-- Aim of the task --
Search the data below for lines that include the word "will" and state how many there are, nothing else.

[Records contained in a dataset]
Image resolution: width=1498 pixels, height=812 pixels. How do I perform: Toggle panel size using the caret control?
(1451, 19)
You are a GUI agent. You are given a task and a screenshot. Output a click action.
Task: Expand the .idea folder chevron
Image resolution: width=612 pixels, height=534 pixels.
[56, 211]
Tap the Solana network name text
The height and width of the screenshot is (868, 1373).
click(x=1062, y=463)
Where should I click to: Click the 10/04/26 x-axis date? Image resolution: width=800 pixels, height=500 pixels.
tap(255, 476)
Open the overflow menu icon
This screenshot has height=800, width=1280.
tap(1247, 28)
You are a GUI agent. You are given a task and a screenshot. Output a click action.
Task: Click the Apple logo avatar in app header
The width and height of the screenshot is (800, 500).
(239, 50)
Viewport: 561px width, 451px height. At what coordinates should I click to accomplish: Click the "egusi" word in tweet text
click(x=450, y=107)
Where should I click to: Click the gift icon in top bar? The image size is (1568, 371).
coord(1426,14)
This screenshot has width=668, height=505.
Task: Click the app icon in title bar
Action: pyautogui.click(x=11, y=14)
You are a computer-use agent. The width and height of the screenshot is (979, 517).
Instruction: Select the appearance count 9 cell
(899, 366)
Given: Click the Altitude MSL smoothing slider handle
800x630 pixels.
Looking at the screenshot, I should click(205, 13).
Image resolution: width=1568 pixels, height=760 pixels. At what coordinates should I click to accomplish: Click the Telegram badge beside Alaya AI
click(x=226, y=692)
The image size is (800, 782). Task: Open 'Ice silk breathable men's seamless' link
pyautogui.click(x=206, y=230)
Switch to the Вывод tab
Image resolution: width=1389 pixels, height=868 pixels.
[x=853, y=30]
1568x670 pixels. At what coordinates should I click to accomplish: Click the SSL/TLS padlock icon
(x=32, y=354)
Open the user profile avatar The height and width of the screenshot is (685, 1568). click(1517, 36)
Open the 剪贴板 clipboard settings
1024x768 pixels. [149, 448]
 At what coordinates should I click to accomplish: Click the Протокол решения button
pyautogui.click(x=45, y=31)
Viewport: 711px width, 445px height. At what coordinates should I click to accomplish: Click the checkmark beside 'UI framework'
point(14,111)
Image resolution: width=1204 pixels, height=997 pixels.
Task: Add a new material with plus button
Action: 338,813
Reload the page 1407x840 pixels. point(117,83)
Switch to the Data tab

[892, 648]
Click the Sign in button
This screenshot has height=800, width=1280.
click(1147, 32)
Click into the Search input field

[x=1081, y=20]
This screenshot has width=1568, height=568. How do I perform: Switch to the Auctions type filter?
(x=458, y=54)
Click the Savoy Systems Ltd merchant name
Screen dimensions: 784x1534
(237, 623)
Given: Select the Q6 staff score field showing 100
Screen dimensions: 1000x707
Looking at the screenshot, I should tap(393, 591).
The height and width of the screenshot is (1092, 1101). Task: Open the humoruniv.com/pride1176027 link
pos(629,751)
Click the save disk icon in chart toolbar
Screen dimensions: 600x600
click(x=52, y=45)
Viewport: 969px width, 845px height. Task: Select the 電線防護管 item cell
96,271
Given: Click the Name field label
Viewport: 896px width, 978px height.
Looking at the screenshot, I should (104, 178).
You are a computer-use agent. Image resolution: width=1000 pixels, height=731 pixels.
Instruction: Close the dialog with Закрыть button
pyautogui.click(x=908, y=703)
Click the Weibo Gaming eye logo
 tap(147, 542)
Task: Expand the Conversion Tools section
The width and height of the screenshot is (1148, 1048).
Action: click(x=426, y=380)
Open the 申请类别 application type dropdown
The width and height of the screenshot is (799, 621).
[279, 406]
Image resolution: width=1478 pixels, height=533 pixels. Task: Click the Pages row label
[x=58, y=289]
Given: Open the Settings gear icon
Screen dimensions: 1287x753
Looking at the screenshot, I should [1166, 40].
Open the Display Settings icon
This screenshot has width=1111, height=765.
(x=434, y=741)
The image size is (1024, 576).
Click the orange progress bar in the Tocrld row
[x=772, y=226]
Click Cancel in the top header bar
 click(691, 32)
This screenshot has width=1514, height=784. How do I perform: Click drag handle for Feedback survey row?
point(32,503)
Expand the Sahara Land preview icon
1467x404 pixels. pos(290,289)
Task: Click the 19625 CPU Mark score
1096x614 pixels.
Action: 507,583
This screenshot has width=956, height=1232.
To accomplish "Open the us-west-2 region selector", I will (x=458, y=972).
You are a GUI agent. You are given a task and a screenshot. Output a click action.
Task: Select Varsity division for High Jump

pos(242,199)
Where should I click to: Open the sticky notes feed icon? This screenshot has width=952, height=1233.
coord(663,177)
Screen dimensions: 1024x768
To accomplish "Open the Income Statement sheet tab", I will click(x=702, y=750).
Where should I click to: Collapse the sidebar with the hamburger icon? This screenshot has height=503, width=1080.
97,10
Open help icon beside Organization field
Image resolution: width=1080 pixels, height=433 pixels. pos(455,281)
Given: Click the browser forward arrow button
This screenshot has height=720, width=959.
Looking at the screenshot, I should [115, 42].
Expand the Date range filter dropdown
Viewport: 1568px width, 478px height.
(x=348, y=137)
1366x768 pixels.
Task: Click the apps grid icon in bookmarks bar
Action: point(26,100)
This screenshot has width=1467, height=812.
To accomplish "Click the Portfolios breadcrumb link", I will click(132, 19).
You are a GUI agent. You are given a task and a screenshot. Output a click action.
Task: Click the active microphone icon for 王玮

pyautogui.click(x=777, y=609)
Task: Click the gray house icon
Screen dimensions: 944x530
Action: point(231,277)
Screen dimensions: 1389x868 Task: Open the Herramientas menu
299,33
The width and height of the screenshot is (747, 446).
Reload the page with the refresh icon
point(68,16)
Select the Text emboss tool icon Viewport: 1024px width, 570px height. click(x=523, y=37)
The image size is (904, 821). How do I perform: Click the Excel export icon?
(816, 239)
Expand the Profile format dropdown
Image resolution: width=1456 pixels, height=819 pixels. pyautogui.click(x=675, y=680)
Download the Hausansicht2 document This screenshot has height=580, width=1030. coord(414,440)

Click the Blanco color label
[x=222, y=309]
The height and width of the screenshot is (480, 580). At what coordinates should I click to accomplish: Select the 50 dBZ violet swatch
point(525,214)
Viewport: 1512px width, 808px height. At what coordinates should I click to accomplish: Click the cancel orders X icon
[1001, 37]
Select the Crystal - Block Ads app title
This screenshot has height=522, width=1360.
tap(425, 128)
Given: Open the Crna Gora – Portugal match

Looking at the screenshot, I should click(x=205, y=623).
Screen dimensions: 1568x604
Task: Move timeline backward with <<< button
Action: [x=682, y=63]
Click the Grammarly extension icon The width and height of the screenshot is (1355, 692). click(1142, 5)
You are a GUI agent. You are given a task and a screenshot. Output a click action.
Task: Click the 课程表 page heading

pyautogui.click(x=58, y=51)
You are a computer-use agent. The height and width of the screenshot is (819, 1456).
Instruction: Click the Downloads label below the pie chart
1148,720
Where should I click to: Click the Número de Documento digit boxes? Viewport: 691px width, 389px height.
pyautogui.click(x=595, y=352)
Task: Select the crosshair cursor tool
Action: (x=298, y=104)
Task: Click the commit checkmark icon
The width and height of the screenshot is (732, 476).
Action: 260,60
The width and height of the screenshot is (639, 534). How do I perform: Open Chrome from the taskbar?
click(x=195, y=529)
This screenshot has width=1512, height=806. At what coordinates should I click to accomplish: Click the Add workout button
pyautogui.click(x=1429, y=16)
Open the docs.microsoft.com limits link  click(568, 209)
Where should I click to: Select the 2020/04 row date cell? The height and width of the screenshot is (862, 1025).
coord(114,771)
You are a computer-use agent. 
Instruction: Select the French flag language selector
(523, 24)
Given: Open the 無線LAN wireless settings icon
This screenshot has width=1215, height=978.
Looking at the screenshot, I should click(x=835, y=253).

-- Reply to the exercise --
3